Text provided —

◇ ◇ ◇ ◇ ◇ ◇ ◇

I have been on and off RF for a while so think I should reintroduce myself via interrogation.

My spiritual background:

I was raised Catholic. I defected after my first Holy Communion.

I became an atheist. I questioned my stance after watching Total Onslaught by Walter Veith.

I researched religions to find truth. I became convinced that the Jehovah's Witnesses had the truth.

I was baptised as a Jehovahs Witness at 22. I defected 7 years later via disassociation.

I avoided religion for about 3 years.

I then gradually started my new religious journey.

I am currently seeking spiritual experiences, and am gradually being drawn to exploring Hinduism and Taoism.

Ask me anything about my journey. I am confident that you guys will help me self reflect and clarify and critique my thoughts and views.
 

Bthoth

*banned*
Hi guys,

I have been on and off RF for a while so think I should reintroduce myself via interrogation.

My spiritual background:

I was raised Catholic. I defected after my first Holy Communion.

I became an atheist. I questioned my stance after watching Total Onslaught by Walter Veith.

I researched religions to find truth. I became convinced that the Jehovah's Witnesses had the truth.

I was baptised as a Jehovahs Witness at 22. I defected 7 years later via disassociation.

I avoided religion for about 3 years.

I then gradually started my new religious journey.

I am currently seeking spiritual experiences, and am gradually being drawn to exploring Hinduism and Taoism.

Ask me anything about my journey. I am confident that you guys will help me self reflect and clarify and critique my thoughts and views.
Evolving with knowledge.


As you learn, you grow with your importance of what is true has been developing.

Cudos!

Knowledge is evolving and mankind is learning too.

Makes sense to learn and maintain the capability of developing.
 

Vinayaka

devotee
Premium Member
Hi guys,

I have been on and off RF for a while so think I should reintroduce myself via interrogation.

◇ ◇ ◇ ◇ ◇ ◇ ◇

Collected material —
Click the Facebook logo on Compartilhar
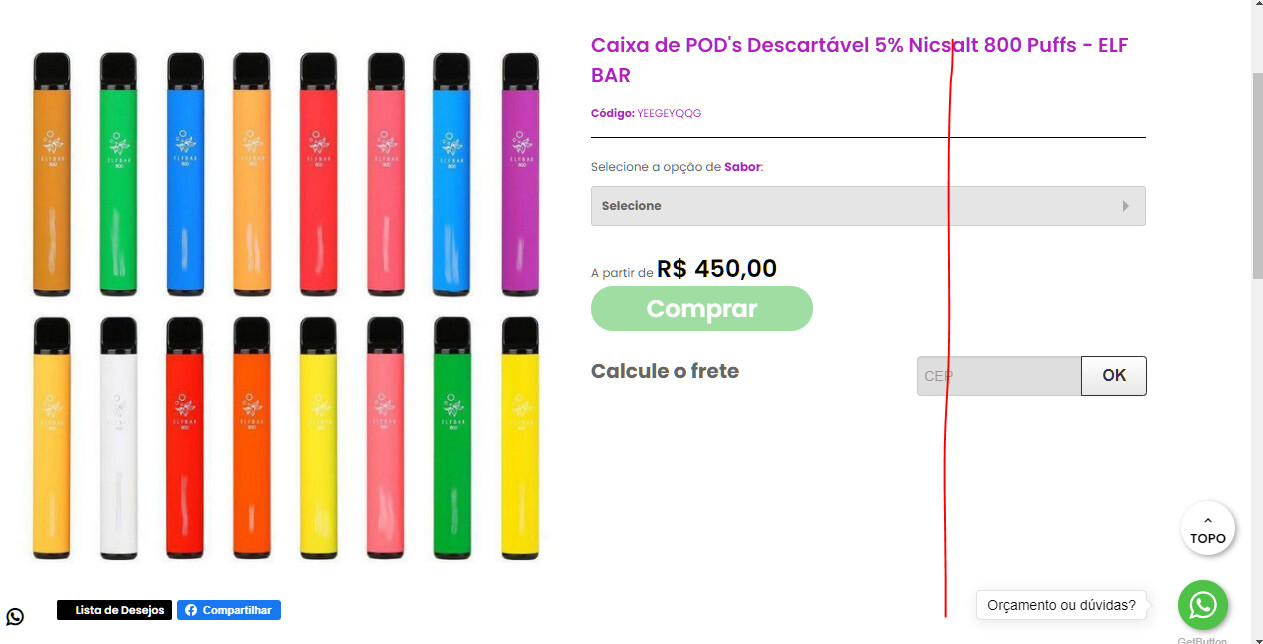Screen dimensions: 1263x644 [190, 610]

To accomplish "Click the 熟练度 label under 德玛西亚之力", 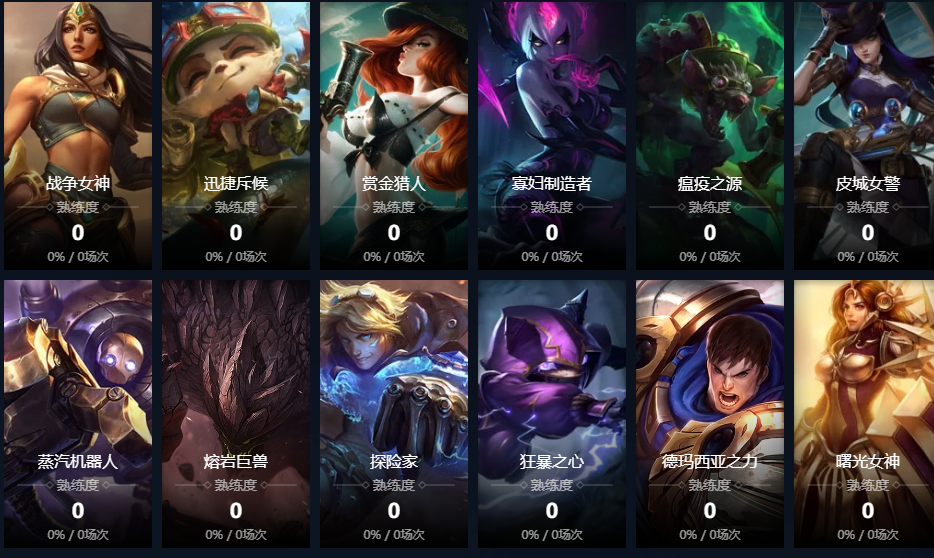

◇ ◇ ◇ ◇ ◇ ◇ ◇

Directive — Print the forum thread about a member's spiritual journey in full, word for word. The material has nothing to do with the forum thread.

Expected output —
I have been on and off RF for a while so think I should reintroduce myself via interrogation.

My spiritual background:

I was raised Catholic. I defected after my first Holy Communion.

I became an atheist. I questioned my stance after watching Total Onslaught by Walter Veith.

I researched religions to find truth. I became convinced that the Jehovah's Witnesses had the truth.

I was baptised as a Jehovahs Witness at 22. I defected 7 years later via disassociation.

I avoided religion for about 3 years.

I then gradually started my new religious journey.

I am currently seeking spiritual experiences, and am gradually being drawn to exploring Hinduism and Taoism.

Ask me anything about my journey. I am confident that you guys will help me self reflect and clarify and critique my thoughts and views.
 

Bthoth

*banned*
Hi guys,

I have been on and off RF for a while so think I should reintroduce myself via interrogation.

My spiritual background:

I was raised Catholic. I defected after my first Holy Communion.

I became an atheist. I questioned my stance after watching Total Onslaught by Walter Veith.

I researched religions to find truth. I became convinced that the Jehovah's Witnesses had the truth.

I was baptised as a Jehovahs Witness at 22. I defected 7 years later via disassociation.

I avoided religion for about 3 years.

I then gradually started my new religious journey.

I am currently seeking spiritual experiences, and am gradually being drawn to exploring Hinduism and Taoism.

Ask me anything about my journey. I am confident that you guys will help me self reflect and clarify and critique my thoughts and views.
Evolving with knowledge.


As you learn, you grow with your importance of what is true has been developing.

Cudos!

Knowledge is evolving and mankind is learning too.

Makes sense to learn and maintain the capability of developing.
 

Vinayaka

devotee
Premium Member
Hi guys,

I have been on and off RF for a while so think I should reintroduce myself via interrogation.